◆ Task prompt:
Type out the data exactly as given. Skip any image.

[Dataset entries]
####
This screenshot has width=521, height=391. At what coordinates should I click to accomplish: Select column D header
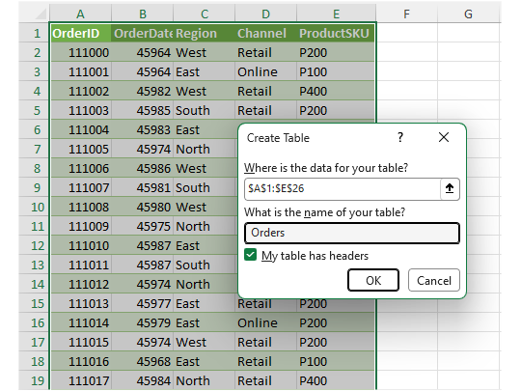point(266,14)
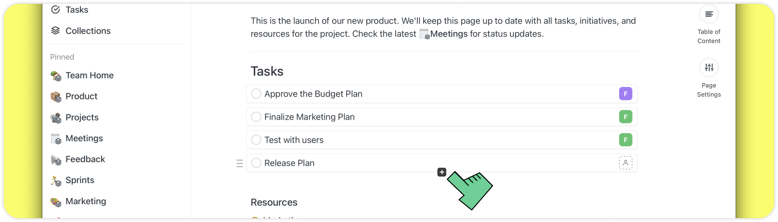This screenshot has height=222, width=778.
Task: Click the Test with users task text
Action: coord(294,140)
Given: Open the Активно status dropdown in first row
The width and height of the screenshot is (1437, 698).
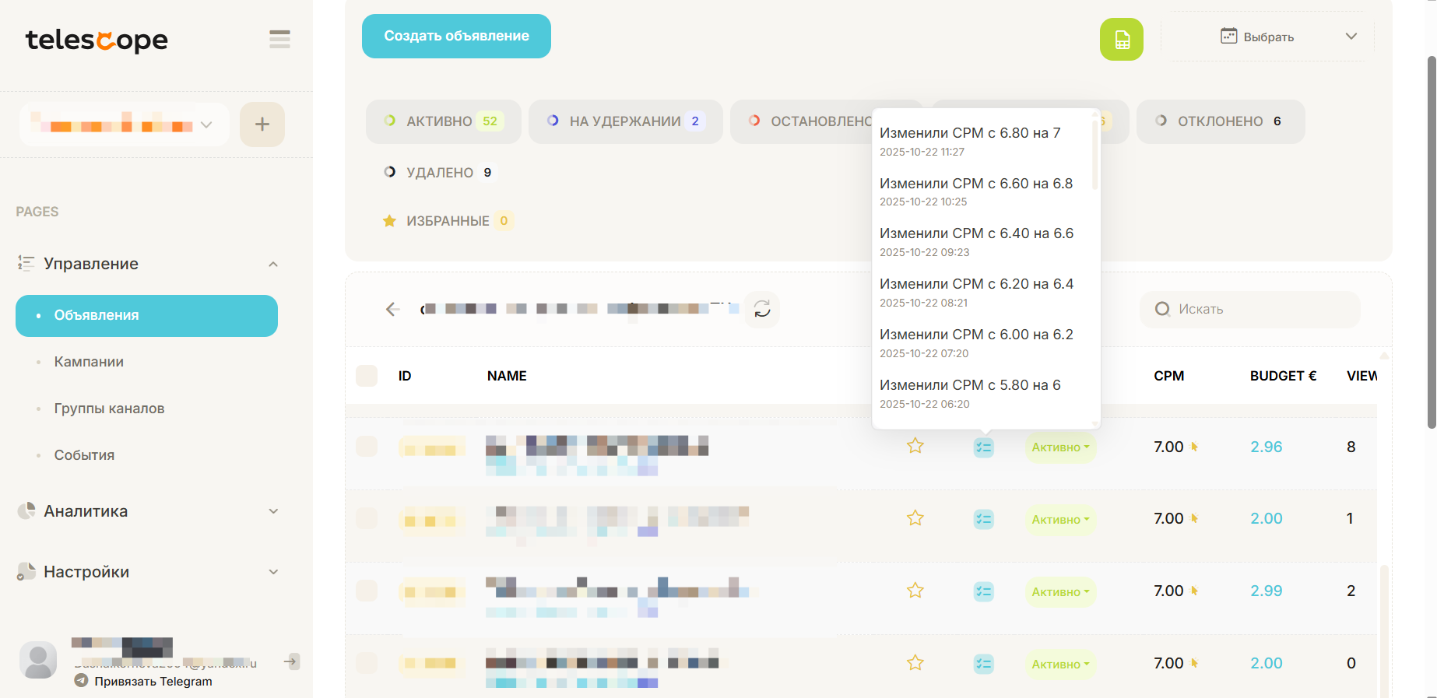Looking at the screenshot, I should tap(1059, 447).
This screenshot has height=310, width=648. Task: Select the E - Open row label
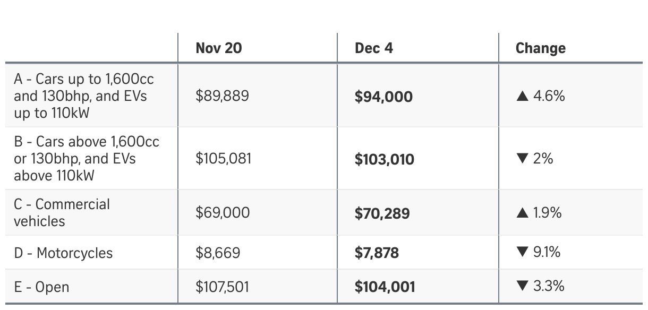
####
◆ Exercise solution:
This screenshot has width=521, height=391. At what coordinates should I click to accomplish: Select column D header
point(266,14)
This screenshot has height=222, width=778.
Task: Click the Test with users task text
Action: coord(294,140)
Given: Open the Активно status dropdown in first row
The width and height of the screenshot is (1437, 698).
Looking at the screenshot, I should tap(1059, 447).
This screenshot has height=310, width=648. Task: Select the E - Open row label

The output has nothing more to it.